▶ [Required work]:
Starting with the line containing "Describe the element" and going on through the line containing "at that location.", rewrite the material with "screenshot" updated to "image" and everything else unchanged. Leave the pictures out.

***** Exercise inputs

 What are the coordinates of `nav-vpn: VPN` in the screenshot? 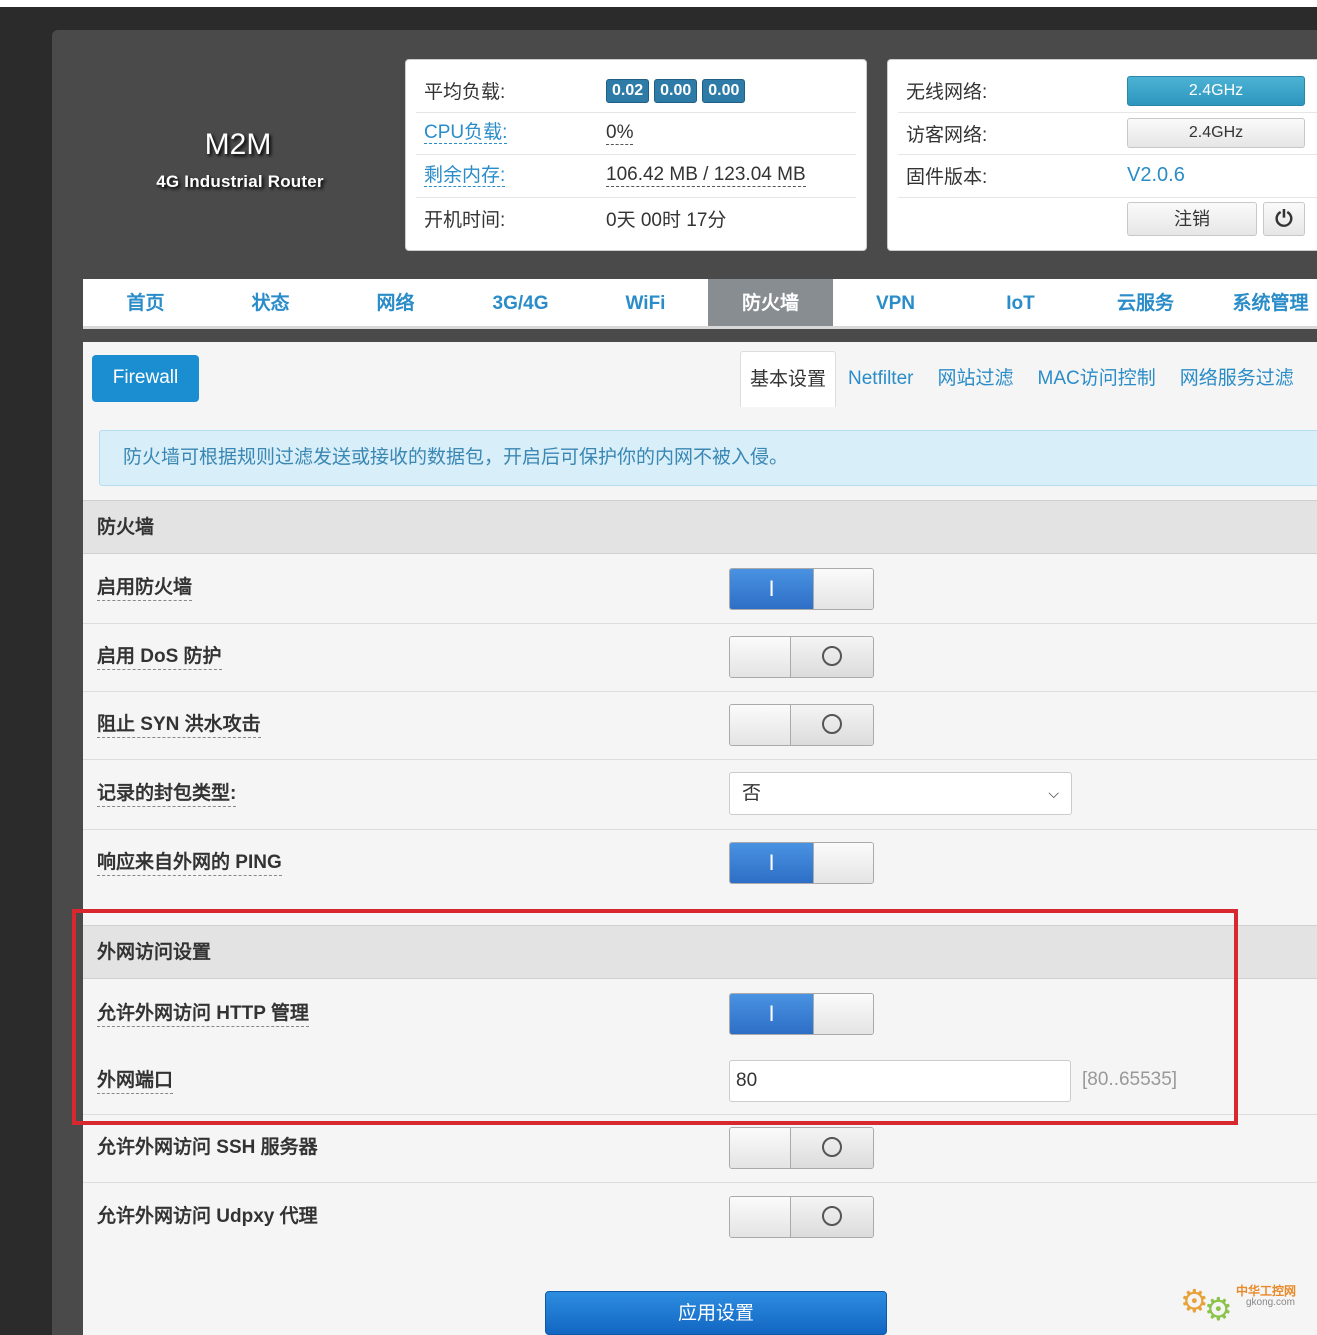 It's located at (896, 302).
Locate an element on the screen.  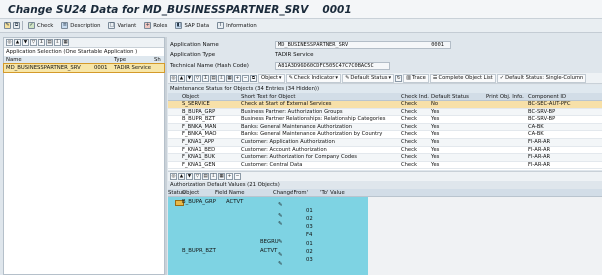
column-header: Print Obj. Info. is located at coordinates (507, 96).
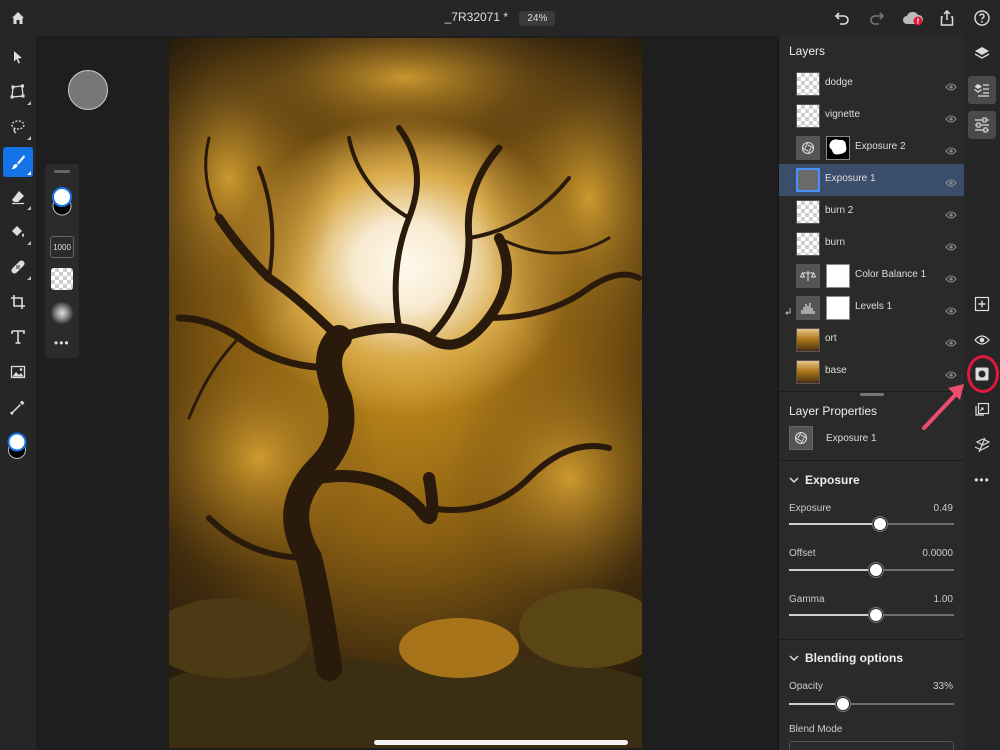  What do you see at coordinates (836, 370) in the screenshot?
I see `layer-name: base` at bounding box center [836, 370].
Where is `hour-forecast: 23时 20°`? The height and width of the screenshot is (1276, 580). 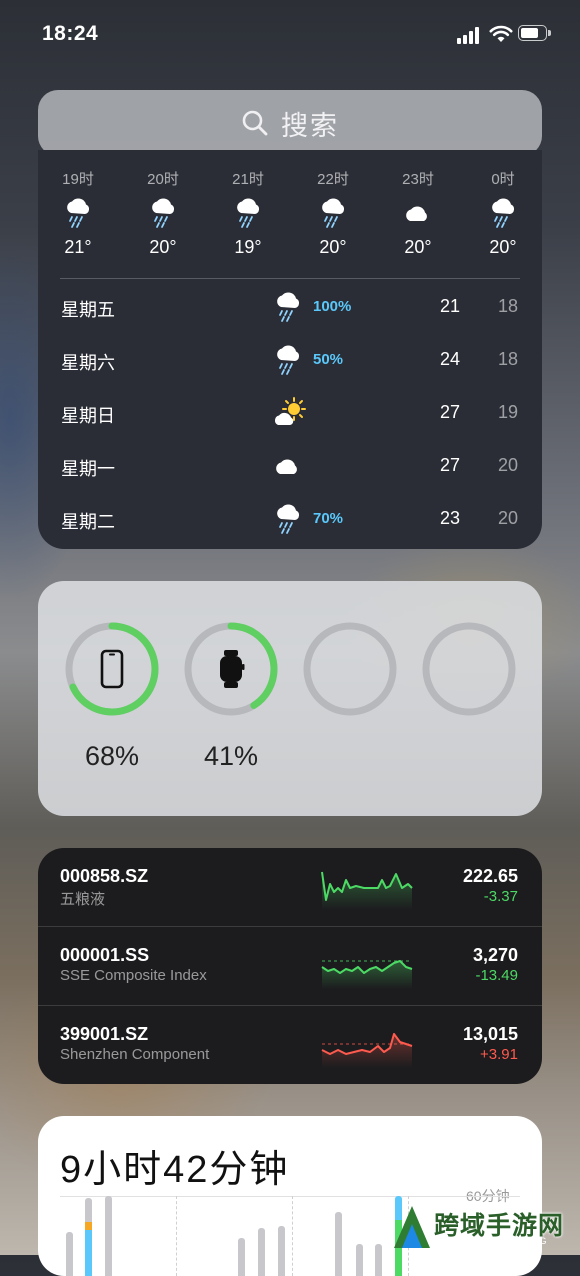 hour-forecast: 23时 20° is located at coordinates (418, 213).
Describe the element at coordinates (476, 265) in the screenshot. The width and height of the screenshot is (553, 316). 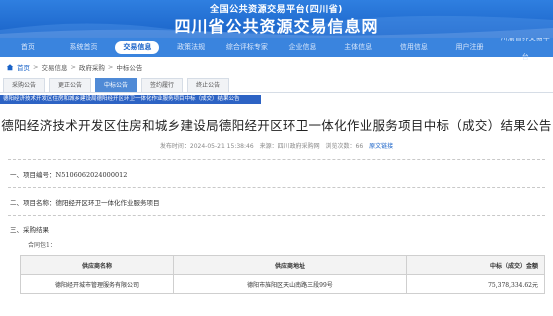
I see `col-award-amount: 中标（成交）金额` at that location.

**********
***** Exercise inputs

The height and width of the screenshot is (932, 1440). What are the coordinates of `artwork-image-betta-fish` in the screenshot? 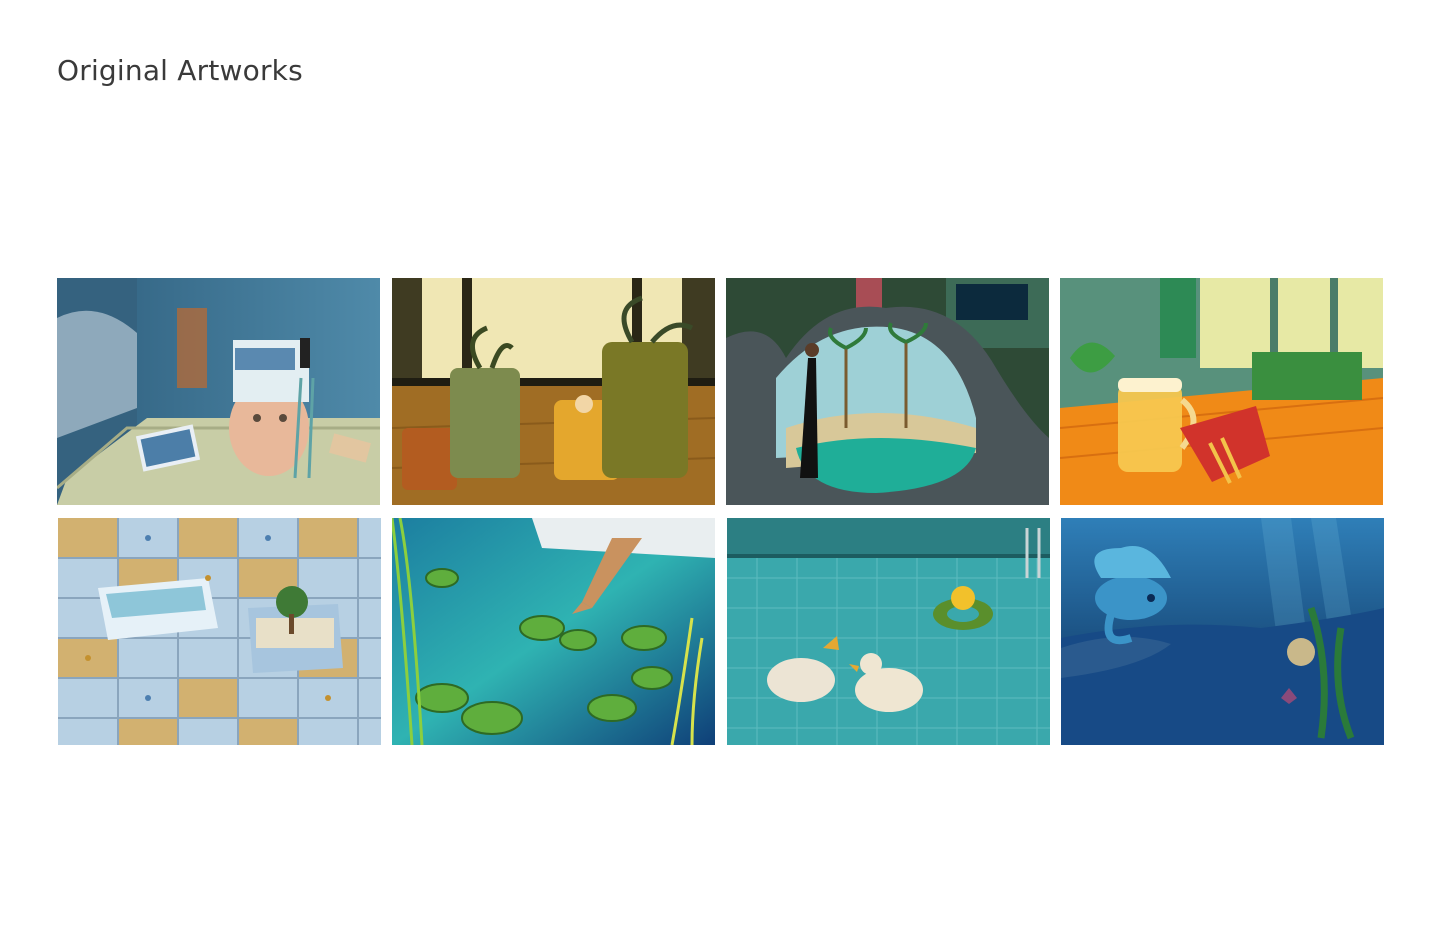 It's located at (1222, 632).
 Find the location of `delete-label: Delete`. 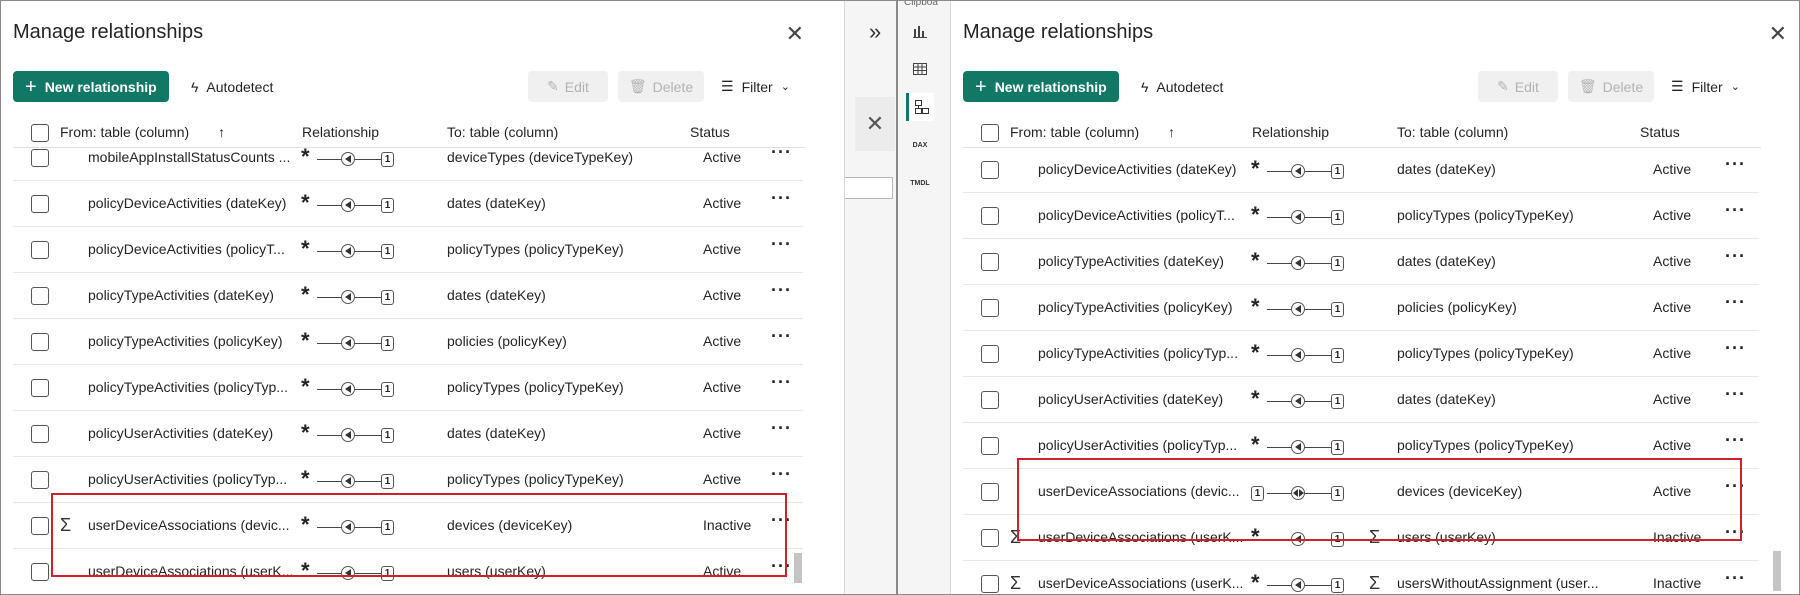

**********
***** Exercise inputs

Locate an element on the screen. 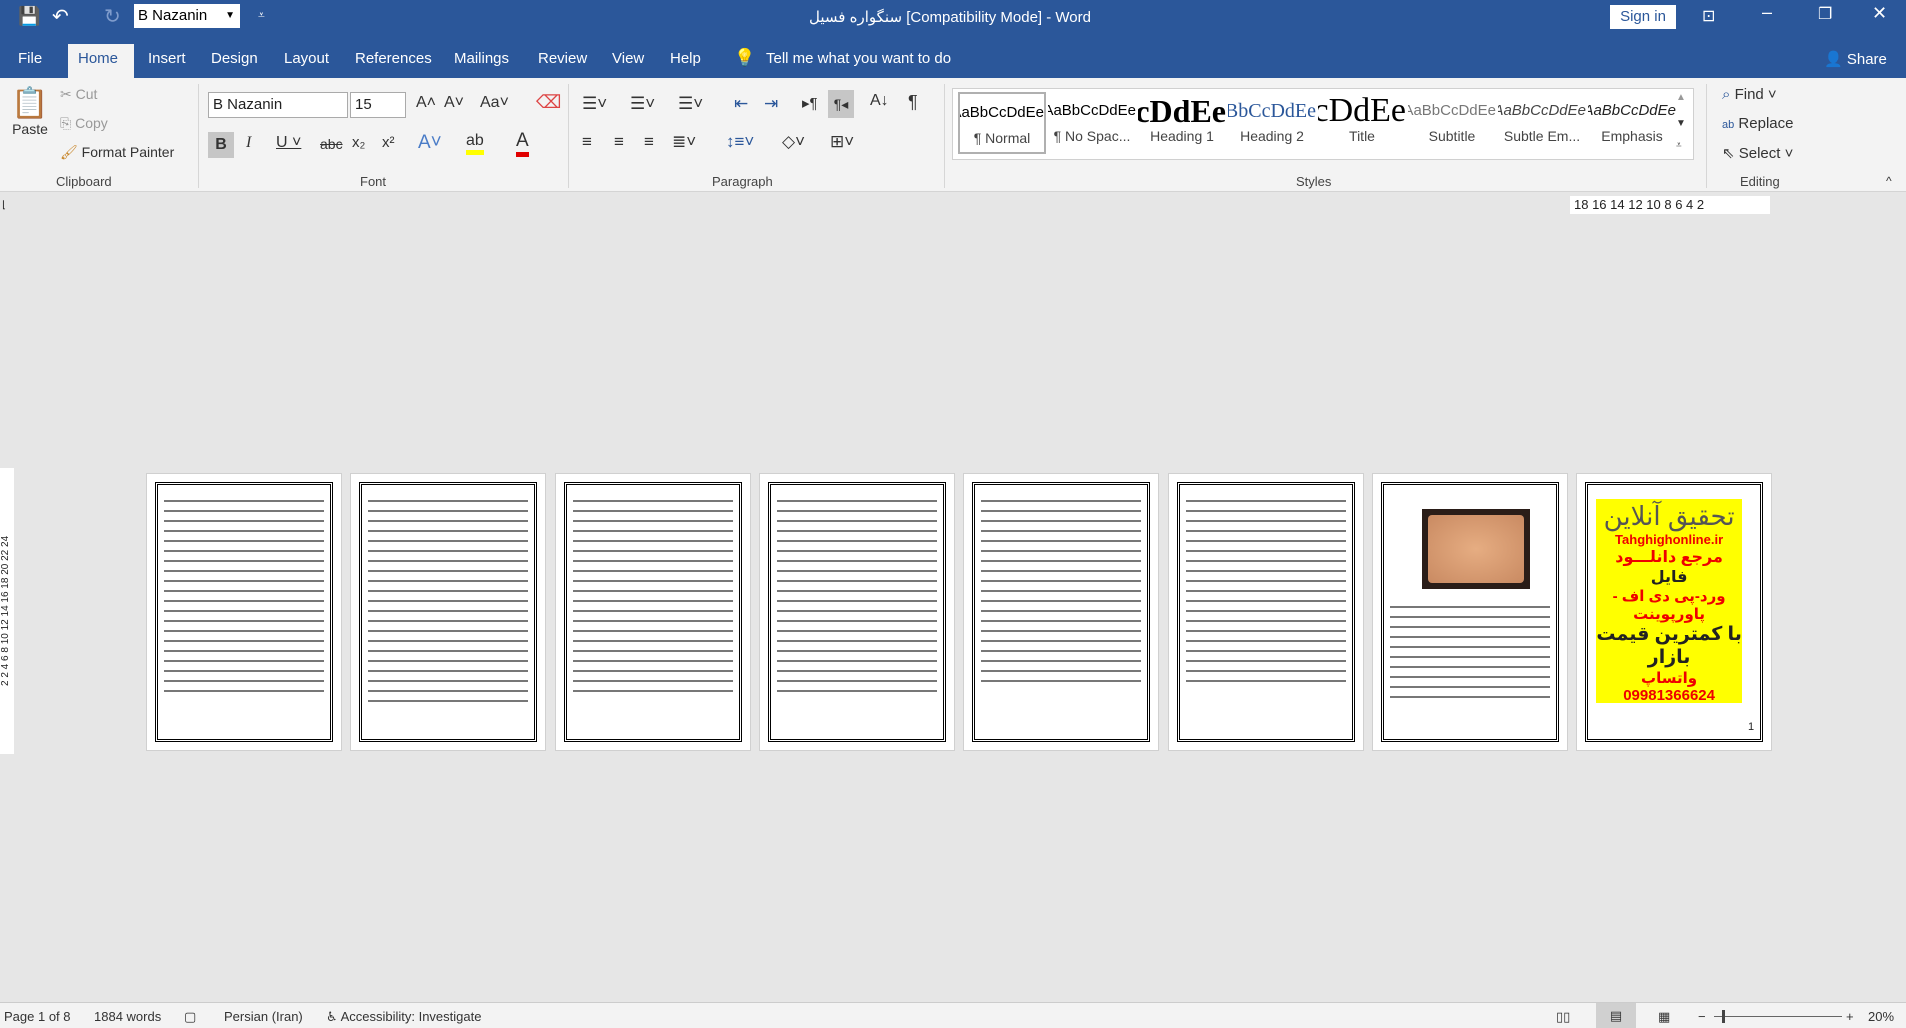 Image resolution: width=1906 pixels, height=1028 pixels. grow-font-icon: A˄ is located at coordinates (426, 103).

**********

▶ [Output below]:
Describe the element at coordinates (476, 265) in the image. The width and height of the image is (553, 316). 
I see `col-award-amount: 中标（成交）金额` at that location.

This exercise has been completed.